*** QUOTED PASSAGE Section Begins ***

How this compares to G2 and TrustRadius
G2's Grid still uses a lifetime satisfaction score with quarterly Grid recalculations, and TrustRadius weights reviews from the last 18 months. Capterra's 24-month recency window is now the middle option: less punishing than G2's slow-moving Grid, more forgiving than TrustRadius. For SMB vendors targeting sub-500-employee accounts, Capterra's new engine is now the fastest directory to move on with a focused review push, because a strong 90-day sprint can visibly shift the headline star rating.
The compliance angle
The verification changes are also Capterra's answer to the FTC fake-review rule. Employer-email plus LinkedIn matching is one of the few affordable checks a directory can apply at scale that satisfies the 'reasonable steps to verify' language regulators are using. Vendors that were paying incentive-heavy agencies to farm five-star reviews will find those pipelines effectively closed - the personal Gmail accounts those agencies use no longer clear verification.
Q.Do older reviews still appear on the public profile?
Yes, they move to a History tab on the profile and remain readable. They do not count toward the displayed star rating.
Q.What happens to reviews that fail the LinkedIn match?

*** QUOTED PASSAGE Section Ends ***
*** LISTED RECORDS Section Begins ***

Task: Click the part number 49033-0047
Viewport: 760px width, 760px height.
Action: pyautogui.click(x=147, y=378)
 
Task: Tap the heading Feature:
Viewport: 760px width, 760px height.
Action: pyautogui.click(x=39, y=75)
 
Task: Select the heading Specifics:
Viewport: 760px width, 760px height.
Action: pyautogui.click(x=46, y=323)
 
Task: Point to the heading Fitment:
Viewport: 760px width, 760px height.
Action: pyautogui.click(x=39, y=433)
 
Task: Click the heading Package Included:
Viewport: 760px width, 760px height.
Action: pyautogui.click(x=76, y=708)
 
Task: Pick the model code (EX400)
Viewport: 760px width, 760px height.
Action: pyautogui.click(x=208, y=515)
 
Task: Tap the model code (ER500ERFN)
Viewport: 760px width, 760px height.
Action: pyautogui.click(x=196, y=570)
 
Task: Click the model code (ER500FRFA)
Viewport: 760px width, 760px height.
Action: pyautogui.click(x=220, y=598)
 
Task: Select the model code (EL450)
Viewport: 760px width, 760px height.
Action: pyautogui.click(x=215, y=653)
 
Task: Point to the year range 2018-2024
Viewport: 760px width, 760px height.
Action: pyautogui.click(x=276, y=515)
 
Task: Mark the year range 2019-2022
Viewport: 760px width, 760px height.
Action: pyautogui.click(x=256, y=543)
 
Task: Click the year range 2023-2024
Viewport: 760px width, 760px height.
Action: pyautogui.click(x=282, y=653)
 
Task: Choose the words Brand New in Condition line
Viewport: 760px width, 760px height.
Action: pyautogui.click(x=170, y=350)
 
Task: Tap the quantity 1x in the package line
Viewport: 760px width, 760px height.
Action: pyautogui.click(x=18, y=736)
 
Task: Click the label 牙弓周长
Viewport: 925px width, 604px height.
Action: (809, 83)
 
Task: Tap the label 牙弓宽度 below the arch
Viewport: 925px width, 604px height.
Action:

*** LISTED RECORDS Section Ends ***

◆ WORK REQUEST 1
Answer these questions using the text on Capterra's review changes.
(a) Reviews from how many months does TrustRadius weight?
(b) What checks make up the verification that the compliance section describes?
(c) Where do older reviews go on the public profile?
◆ WORK REQUEST 2
Translate this sentence from the text on Capterra's review changes into Spanish: "The verification changes are also Capterra's answer to the FTC fake-review rule."
The rows are separate material and stand apart from the text on Capterra's review changes.

◆ EXPECTED ANSWER 1
(a) Reviews from the last 18 months.
(b) Employer email plus LinkedIn matching.
(c) To a History tab on the profile.

◆ EXPECTED ANSWER 2
Los cambios en la verificación son también la respuesta de Capterra a la norma de la FTC sobre reseñas falsas.